Nischni Tagil - that's where it's going, if anyone is interested. Departure in one hour, train to Frankfurt (with plenty of time, you never know with the train these days) and then late in the evening by plane. If everything goes well, I'll freeze my butt off at 7 local time in the Urals.
A Type-Safe Database Query DSL for Scala. Sounds interesting, something between LINQ and ORM for Scala. I should check it out when I'm back from the cold.
"Moreover, the long announcement was only made in cases where the call center agents had the impression that the caller thought they had reached the German Railway. For all others, there was a short announcement." - fascinating, this call center operator has invented a telepathy interface? Because the price announcement comes before you speak to the agent (who is so expensive that you could gild the conversation time with him). More at 11861: Operator of the Bahn information number sues against shutdown - Golem.de.

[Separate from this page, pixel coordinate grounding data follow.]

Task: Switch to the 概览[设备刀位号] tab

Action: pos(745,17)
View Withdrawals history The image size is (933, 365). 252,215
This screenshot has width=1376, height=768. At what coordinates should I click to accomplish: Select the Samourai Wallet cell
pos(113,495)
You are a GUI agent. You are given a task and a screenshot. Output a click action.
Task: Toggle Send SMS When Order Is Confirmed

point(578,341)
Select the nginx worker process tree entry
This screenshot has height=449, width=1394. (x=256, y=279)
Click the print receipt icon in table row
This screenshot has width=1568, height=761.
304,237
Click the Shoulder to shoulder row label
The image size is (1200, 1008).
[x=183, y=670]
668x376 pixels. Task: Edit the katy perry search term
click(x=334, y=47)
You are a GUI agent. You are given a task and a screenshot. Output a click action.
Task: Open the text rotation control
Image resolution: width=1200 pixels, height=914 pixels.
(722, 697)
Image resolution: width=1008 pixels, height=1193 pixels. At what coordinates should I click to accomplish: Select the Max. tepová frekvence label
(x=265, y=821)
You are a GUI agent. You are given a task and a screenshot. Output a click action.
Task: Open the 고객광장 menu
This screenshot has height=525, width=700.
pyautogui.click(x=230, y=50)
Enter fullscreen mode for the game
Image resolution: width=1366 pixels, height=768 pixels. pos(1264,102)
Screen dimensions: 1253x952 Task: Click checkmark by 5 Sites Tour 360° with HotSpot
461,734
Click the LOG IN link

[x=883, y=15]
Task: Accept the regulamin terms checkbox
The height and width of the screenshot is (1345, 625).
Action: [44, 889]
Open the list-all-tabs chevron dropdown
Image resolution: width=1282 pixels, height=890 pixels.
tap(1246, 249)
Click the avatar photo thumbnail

Study: Power companies demand two billion euros too much. More astonishing than the audacity of the energy companies is the (feigned) astonishment of the Prolethicians about this matter - for what do they expect when a de facto monopoly is left in place and no serious state regulation is introduced? Throwing Merkel's cotton balls is now proven to be useless and a government that is controlled in a banal way by the energy suppliers certainly has no interest in changing anything. We will have to pay again (we always have to pay, I'm not fooling myself about that, but it would be nice to spend money on meaningful things and not on the billion profits of an already much too fat electricity mafia).
Sequel: The Database Toolkit for Ruby. Looks quite nice, I kind of like the DSL. Reminds me in parts of Django's ORM.
MacRuby: The Definitive Guide. Book at O'Reilly about MacRuby. You can already read many parts, maybe interesting for one or the other.
hoc - Project Hosting on Google Code. Just blogged about it in case I want to play with Haskell again. HOC is a bridge between Haskell and Objective-C and thus allows access to the OSX frameworks.
emscripten - Project Hosting on Google Code. And this is the tool that brought Python to the browser/server. It converts LLVM bitcode to JavaScript and enables a number of interesting tricks.
Emscripten: Python. Pretty cool, a cross-compilation of the standard Python to JavaScript with the help of Emscripten. And thus a full Python 2.7 (minus many libraries of course) in the browser window.
pyfilesystem - Project Hosting on Google Code. Could be useful if you want to access different types of filesystems from Python using uniform code.
Instagram api - instagram - GitHub. Unfortunately only unofficial, and Instagram has already asked the first service to stop using the unofficial API. Therefore, the use of the API should be approached with great caution. But it would be interesting (just so I don't have to pick up my current images from Tumblr anymore, because they have not been really stable lately). Because with the API I could simply access my collection page of my image feed created with it.
Monads Are Not Metaphors - Code Commit. Definitely one of the better explanations of what a monad is that I have read.